→ **Problem 1**
Answer these from the passage about an arranged marriage, one line each:
(a) What idea do the parents now find antiquated?
(b) What did the writer hear the dad ask somebody?
(c) Whom does the writer badly want to call?
→ **Problem 2**
Copy the passage about an arranged marriage from "BUT ANYWAY back" to "just say no.", swapping "angry" for "upset".
→ **Problem 3**
Pick up the passage about an arranged marriage after its final sentence and write what comes next.

→ **Given text**
# # # # #
BUT ANYWAY back to why I am so angry – it’s nothing as drastic and ridiculous as dowry, because thankfully, our parents’ views have liberalized enough to the point of finding that idea antiquated.

I heard my dad ask somebody how soon we could expect to see the business merge. Then I hear him laugh about how “of course they’ll stay together and have kids, we’re giving them time to get to know each other right?” and guessed at who was on the other side.

THEN, they have the audacity to look me in the eyes like nothing is wrong and they aren’t ripping my heart apart and laugh as if I have told a very funny joke when I snap and yell that they might as well sell me off to the highest bidder.

I want to call Dan so badly and rant to him, but he will probably just shake his head sadly and wonder why I don’t have the strength to just say no.

I wonder all the time why I am talking to Jay at all but I remember how I can never be with Dan because in the end, my love for my family is tying me down to this arranged marriage.
# # # # #
→ **Extracted entries**
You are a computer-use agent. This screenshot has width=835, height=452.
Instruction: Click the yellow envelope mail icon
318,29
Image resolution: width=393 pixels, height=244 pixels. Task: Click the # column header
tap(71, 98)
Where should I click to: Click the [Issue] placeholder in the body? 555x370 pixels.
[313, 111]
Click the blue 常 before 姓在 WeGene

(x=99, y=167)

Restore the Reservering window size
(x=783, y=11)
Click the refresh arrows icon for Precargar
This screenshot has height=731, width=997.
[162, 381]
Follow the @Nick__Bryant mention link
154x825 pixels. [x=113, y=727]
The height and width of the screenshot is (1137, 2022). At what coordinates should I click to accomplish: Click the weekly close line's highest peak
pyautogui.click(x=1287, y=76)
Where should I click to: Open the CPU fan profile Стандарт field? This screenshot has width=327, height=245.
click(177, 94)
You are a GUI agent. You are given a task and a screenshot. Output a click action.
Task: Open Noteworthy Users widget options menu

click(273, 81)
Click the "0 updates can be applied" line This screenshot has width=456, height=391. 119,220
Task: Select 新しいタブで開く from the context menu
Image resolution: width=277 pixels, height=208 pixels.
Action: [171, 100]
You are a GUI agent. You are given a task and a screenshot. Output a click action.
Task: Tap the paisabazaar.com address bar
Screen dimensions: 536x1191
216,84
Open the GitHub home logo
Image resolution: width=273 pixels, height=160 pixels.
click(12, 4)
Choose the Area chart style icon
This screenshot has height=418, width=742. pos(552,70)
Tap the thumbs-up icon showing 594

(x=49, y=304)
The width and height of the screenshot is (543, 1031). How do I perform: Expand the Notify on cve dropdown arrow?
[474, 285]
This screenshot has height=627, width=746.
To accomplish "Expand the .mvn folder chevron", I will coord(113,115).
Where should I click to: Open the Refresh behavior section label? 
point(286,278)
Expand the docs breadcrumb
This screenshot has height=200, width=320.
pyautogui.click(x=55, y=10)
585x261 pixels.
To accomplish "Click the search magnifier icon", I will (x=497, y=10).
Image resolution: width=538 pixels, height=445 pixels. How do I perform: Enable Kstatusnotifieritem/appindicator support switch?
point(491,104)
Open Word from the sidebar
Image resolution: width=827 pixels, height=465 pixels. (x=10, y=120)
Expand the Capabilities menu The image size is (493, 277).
# # # # #
→ **Result 1**
(a) Dowry.
(b) How soon they could expect to see the business merge.
(c) Dan.

→ **Result 2**
BUT ANYWAY back to why I am so upset – it’s nothing as drastic and ridiculous as dowry, because thankfully, our parents’ views have liberalized enough to the point of finding that idea antiquated.

I heard my dad ask somebody how soon we could expect to see the business merge. Then I hear him laugh about how “of course they’ll stay together and have kids, we’re giving them time to get to know each other right?” and guessed at who was on the other side.

THEN, they have the audacity to look me in the eyes like nothing is wrong and they aren’t ripping my heart apart and laugh as if I have told a very funny joke when I snap and yell that they might as well sell me off to the highest bidder.

I want to call Dan so badly and rant to him, but he will probably just shake his head sadly and wonder why I don’t have the strength to just say no.

→ **Result 3**
See, if I say no to Jay, their family will play it off like there is something wrong with me. My father will be shamed and of course, as my mom constantly reminds me, “what will society think?”

Indian parents are all about that. What will society think?

What about your daughter’s heart?

—-

It’s been 4 weeks (and one day) since Dan broke up with me.

It’s been 3 weeks (and two days) since I first met Jay. After our first meeting at Starbucks, he took me out to dinner. It was something fancier and his sister tagged along, almost like a chaperone.

I complained to my mother and all she told me was, “People talk. You get married, then do whatever you want.”

So we endure the supervised dating for a little longer. I’m falling behind in blogging about all of this, so it’s time to play a little catch up.

I met Jay for coffee, and the conversation started out awkward. Then, like I just said, we took his sister out to dinner but after dropping her off at home, he asked me if I would like to go watch a movie the next day. I said yes but only because the way he suggested it was so cute – he told me to make up an excuse and meet him at the theater around noon.

It brought me back to the days when Dan and I used to do the same exact thing, and for some reason, the fact that he did the same thing as Dan had done, and that I had loved Dan just resonated with me. I don’t know if likening Dan and Jay or comparing them is the right thing to do, but I can’t help it. I wanted Dan. I wanted to marry him.

So if Jay is like him in these small little things, maybe that’ll make life a little more bearable?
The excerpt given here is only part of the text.